**Input records:**
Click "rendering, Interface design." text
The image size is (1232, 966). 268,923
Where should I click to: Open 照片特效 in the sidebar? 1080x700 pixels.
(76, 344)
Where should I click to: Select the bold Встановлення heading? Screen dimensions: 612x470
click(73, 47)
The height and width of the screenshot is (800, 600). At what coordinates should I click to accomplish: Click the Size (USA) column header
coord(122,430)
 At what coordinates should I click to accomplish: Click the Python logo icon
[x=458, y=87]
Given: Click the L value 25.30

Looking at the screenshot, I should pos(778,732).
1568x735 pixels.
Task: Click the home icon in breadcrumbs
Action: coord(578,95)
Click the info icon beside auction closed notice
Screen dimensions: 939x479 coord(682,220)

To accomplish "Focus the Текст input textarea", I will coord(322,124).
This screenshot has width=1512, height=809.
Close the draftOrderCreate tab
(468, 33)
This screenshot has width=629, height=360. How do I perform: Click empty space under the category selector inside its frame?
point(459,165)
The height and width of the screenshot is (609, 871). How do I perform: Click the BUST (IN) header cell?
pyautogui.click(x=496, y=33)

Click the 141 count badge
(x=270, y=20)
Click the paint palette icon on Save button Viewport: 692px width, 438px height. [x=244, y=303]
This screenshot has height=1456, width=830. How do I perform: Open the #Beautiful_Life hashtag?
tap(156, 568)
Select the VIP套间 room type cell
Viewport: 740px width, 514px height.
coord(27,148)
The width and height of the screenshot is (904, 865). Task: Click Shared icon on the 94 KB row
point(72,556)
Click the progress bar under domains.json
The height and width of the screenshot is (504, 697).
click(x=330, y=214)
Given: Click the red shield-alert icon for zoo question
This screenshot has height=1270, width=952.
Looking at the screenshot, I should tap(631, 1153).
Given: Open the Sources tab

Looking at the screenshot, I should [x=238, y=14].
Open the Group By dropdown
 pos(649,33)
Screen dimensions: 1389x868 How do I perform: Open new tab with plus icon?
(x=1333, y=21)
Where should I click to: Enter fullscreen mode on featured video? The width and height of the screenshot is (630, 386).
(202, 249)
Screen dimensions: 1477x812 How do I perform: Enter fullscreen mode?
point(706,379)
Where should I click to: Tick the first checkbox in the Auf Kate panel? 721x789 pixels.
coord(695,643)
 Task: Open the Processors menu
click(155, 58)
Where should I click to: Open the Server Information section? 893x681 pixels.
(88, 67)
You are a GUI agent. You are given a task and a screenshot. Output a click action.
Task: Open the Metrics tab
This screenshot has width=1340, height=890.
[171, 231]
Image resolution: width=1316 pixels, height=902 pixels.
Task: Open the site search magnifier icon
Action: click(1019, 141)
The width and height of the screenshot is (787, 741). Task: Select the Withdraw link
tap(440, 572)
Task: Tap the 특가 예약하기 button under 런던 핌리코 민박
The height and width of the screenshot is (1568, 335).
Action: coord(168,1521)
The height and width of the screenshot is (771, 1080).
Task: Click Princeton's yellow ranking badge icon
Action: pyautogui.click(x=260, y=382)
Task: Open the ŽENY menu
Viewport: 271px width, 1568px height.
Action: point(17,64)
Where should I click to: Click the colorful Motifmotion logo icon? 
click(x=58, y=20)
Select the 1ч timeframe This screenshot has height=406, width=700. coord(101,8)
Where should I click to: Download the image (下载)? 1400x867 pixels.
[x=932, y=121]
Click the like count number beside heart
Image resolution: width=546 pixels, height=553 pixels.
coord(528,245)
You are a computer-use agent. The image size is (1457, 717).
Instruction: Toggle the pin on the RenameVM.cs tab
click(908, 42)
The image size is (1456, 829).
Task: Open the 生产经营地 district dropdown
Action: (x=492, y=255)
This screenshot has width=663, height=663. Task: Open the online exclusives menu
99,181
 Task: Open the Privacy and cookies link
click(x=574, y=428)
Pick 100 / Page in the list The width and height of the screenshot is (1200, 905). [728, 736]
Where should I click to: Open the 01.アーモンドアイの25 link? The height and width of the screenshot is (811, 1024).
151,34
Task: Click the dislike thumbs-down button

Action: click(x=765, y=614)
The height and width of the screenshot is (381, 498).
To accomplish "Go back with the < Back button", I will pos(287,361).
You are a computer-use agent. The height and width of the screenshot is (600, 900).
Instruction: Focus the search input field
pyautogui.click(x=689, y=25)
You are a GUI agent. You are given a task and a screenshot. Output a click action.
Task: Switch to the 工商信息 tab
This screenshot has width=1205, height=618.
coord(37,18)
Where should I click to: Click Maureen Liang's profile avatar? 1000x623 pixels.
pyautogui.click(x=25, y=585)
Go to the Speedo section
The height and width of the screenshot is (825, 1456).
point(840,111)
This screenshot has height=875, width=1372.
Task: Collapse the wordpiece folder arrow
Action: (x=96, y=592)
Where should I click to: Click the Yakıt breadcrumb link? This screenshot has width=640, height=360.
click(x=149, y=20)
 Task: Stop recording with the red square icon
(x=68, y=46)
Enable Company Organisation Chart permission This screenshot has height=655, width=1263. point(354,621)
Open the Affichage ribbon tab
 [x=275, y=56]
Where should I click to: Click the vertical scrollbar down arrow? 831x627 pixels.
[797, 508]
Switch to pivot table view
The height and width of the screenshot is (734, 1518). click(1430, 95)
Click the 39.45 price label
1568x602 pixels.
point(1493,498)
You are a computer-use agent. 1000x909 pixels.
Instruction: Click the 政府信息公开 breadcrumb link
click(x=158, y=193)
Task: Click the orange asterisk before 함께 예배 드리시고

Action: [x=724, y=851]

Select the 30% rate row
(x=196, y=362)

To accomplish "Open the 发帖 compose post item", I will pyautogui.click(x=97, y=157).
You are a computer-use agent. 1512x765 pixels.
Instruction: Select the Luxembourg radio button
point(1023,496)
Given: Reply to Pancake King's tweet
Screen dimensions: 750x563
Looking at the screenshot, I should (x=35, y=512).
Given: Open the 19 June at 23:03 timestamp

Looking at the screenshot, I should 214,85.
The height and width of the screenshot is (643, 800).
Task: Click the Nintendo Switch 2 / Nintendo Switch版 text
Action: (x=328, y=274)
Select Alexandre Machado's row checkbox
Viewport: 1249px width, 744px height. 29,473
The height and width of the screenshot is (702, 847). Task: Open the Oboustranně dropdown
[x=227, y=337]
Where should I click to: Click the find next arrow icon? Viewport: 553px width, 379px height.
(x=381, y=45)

**Exercise task:** Can you give all the lines of the items above again, swapping every "Where should I click to" for "What should I click to" and leaving everything else unchanged?

**The reply:**
Click "rendering, Interface design." text
The image size is (1232, 966). 268,923
What should I click to: Open 照片特效 in the sidebar? 1080x700 pixels.
(76, 344)
What should I click to: Select the bold Встановлення heading? Screen dimensions: 612x470
click(73, 47)
The height and width of the screenshot is (800, 600). At what coordinates should I click to accomplish: Click the Size (USA) column header
coord(122,430)
 At what coordinates should I click to accomplish: Click the Python logo icon
[x=458, y=87]
Given: Click the L value 25.30

Looking at the screenshot, I should pos(778,732).
1568x735 pixels.
Task: Click the home icon in breadcrumbs
Action: coord(578,95)
Click the info icon beside auction closed notice
Screen dimensions: 939x479 coord(682,220)

To accomplish "Focus the Текст input textarea", I will coord(322,124).
This screenshot has width=1512, height=809.
Close the draftOrderCreate tab
(468, 33)
This screenshot has width=629, height=360. How do I perform: Click empty space under the category selector inside its frame?
point(459,165)
The height and width of the screenshot is (609, 871). How do I perform: Click the BUST (IN) header cell?
pyautogui.click(x=496, y=33)

Click the 141 count badge
(x=270, y=20)
Click the paint palette icon on Save button Viewport: 692px width, 438px height. [x=244, y=303]
This screenshot has height=1456, width=830. How do I perform: Open the #Beautiful_Life hashtag?
tap(156, 568)
Select the VIP套间 room type cell
Viewport: 740px width, 514px height.
coord(27,148)
The width and height of the screenshot is (904, 865). Task: Click Shared icon on the 94 KB row
point(72,556)
Click the progress bar under domains.json
The height and width of the screenshot is (504, 697).
click(x=330, y=214)
Given: Click the red shield-alert icon for zoo question
This screenshot has height=1270, width=952.
Looking at the screenshot, I should tap(631, 1153).
Given: Open the Sources tab

Looking at the screenshot, I should [x=238, y=14].
Open the Group By dropdown
 pos(649,33)
Screen dimensions: 1389x868 How do I perform: Open new tab with plus icon?
(x=1333, y=21)
What should I click to: Enter fullscreen mode on featured video? The width and height of the screenshot is (630, 386).
(202, 249)
Screen dimensions: 1477x812 How do I perform: Enter fullscreen mode?
point(706,379)
What should I click to: Tick the first checkbox in the Auf Kate panel? 721x789 pixels.
coord(695,643)
 Task: Open the Processors menu
click(155, 58)
What should I click to: Open the Server Information section? 893x681 pixels.
(88, 67)
You are a GUI agent. You are given a task and a screenshot. Output a click action.
Task: Open the Metrics tab
This screenshot has width=1340, height=890.
[171, 231]
Image resolution: width=1316 pixels, height=902 pixels.
Task: Open the site search magnifier icon
Action: click(1019, 141)
The width and height of the screenshot is (787, 741). Task: Select the Withdraw link
tap(440, 572)
Task: Tap the 특가 예약하기 button under 런던 핌리코 민박
The height and width of the screenshot is (1568, 335).
Action: coord(168,1521)
The height and width of the screenshot is (771, 1080).
Task: Click Princeton's yellow ranking badge icon
Action: pyautogui.click(x=260, y=382)
Task: Open the ŽENY menu
Viewport: 271px width, 1568px height.
Action: point(17,64)
What should I click to: Click the colorful Motifmotion logo icon? 
click(x=58, y=20)
Select the 1ч timeframe This screenshot has height=406, width=700. coord(101,8)
What should I click to: Download the image (下载)? 1400x867 pixels.
[x=932, y=121]
Click the like count number beside heart
Image resolution: width=546 pixels, height=553 pixels.
coord(528,245)
You are a computer-use agent. The image size is (1457, 717).
Instruction: Toggle the pin on the RenameVM.cs tab
click(908, 42)
The image size is (1456, 829).
Task: Open the 生产经营地 district dropdown
Action: (x=492, y=255)
This screenshot has width=663, height=663. Task: Open the online exclusives menu
99,181
 Task: Open the Privacy and cookies link
click(x=574, y=428)
Pick 100 / Page in the list The width and height of the screenshot is (1200, 905). [728, 736]
What should I click to: Open the 01.アーモンドアイの25 link? The height and width of the screenshot is (811, 1024).
151,34
Task: Click the dislike thumbs-down button

Action: click(x=765, y=614)
The height and width of the screenshot is (381, 498).
To accomplish "Go back with the < Back button", I will pos(287,361).
You are a computer-use agent. The height and width of the screenshot is (600, 900).
Instruction: Focus the search input field
pyautogui.click(x=689, y=25)
You are a GUI agent. You are given a task and a screenshot. Output a click action.
Task: Switch to the 工商信息 tab
This screenshot has width=1205, height=618.
coord(37,18)
What should I click to: Click Maureen Liang's profile avatar? 1000x623 pixels.
pyautogui.click(x=25, y=585)
Go to the Speedo section
The height and width of the screenshot is (825, 1456).
point(840,111)
This screenshot has height=875, width=1372.
Task: Collapse the wordpiece folder arrow
Action: (x=96, y=592)
What should I click to: Click the Yakıt breadcrumb link? This screenshot has width=640, height=360.
click(x=149, y=20)
 Task: Stop recording with the red square icon
(x=68, y=46)
Enable Company Organisation Chart permission This screenshot has height=655, width=1263. point(354,621)
Open the Affichage ribbon tab
 [x=275, y=56]
What should I click to: Click the vertical scrollbar down arrow? 831x627 pixels.
[797, 508]
Switch to pivot table view
The height and width of the screenshot is (734, 1518). click(1430, 95)
Click the 39.45 price label
1568x602 pixels.
point(1493,498)
You are a computer-use agent. 1000x909 pixels.
Instruction: Click the 政府信息公开 breadcrumb link
click(x=158, y=193)
Task: Click the orange asterisk before 함께 예배 드리시고

Action: [x=724, y=851]

Select the 30% rate row
(x=196, y=362)

To accomplish "Open the 发帖 compose post item", I will pyautogui.click(x=97, y=157).
You are a computer-use agent. 1512x765 pixels.
Instruction: Select the Luxembourg radio button
point(1023,496)
Given: Reply to Pancake King's tweet
Screen dimensions: 750x563
Looking at the screenshot, I should (x=35, y=512).
Given: Open the 19 June at 23:03 timestamp

Looking at the screenshot, I should 214,85.
The height and width of the screenshot is (643, 800).
Task: Click the Nintendo Switch 2 / Nintendo Switch版 text
Action: (x=328, y=274)
Select Alexandre Machado's row checkbox
Viewport: 1249px width, 744px height. 29,473
The height and width of the screenshot is (702, 847). Task: Open the Oboustranně dropdown
[x=227, y=337]
What should I click to: Click the find next arrow icon? Viewport: 553px width, 379px height.
(x=381, y=45)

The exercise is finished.